*** Dataset

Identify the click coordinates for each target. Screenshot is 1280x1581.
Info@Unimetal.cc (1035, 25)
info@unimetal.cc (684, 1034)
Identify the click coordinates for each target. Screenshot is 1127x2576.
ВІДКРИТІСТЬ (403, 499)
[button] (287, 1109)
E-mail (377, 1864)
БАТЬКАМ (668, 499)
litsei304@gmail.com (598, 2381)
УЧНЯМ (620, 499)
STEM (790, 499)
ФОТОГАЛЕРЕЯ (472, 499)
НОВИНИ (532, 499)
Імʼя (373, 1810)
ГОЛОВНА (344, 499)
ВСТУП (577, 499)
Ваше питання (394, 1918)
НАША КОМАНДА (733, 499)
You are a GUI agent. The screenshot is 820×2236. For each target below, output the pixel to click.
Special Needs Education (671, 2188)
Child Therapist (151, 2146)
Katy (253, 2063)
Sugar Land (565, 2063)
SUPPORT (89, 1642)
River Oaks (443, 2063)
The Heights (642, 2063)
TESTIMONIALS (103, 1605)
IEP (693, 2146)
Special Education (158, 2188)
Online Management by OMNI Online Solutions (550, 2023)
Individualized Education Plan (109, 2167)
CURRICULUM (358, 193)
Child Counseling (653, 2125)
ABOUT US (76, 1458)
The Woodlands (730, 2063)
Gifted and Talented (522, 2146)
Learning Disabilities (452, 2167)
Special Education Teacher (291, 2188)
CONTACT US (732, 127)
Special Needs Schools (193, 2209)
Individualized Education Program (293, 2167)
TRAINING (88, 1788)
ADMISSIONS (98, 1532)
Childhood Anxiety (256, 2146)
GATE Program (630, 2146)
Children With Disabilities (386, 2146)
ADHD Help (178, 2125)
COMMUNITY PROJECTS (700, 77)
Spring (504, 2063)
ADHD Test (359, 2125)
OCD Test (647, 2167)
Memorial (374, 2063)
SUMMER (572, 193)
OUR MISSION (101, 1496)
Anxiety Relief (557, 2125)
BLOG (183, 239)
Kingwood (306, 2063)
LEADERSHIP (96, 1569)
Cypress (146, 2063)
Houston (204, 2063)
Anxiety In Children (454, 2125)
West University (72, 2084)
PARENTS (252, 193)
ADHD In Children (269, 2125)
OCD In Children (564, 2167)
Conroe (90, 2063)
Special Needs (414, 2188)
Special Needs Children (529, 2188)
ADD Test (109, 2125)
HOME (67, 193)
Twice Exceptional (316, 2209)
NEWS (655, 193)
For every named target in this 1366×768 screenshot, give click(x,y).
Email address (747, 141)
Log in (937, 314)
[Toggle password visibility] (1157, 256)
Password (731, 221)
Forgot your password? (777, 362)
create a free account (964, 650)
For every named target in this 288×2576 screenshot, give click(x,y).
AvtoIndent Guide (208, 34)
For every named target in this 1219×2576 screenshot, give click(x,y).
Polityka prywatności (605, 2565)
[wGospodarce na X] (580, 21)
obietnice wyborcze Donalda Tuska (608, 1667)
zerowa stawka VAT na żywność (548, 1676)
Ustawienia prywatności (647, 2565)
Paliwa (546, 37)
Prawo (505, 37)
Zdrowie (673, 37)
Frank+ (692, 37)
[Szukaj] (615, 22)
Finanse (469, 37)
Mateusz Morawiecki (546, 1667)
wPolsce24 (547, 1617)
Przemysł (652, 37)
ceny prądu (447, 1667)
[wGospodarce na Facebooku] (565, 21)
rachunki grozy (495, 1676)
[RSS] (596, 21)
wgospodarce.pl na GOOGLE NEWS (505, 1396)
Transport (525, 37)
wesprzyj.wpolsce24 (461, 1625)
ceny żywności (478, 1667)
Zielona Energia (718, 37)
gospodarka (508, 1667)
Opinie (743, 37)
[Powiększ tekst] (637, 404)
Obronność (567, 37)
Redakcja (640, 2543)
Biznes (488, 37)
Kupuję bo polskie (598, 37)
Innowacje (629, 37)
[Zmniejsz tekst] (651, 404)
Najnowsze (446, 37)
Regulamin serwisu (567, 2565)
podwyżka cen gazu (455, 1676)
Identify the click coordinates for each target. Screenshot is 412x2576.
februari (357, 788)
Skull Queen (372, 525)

******

● Exercise prompt: Within the lines above, find those holding the word "Program" and copy them.

● Task result:
Individualized Education Program (293, 2167)
GATE Program (630, 2146)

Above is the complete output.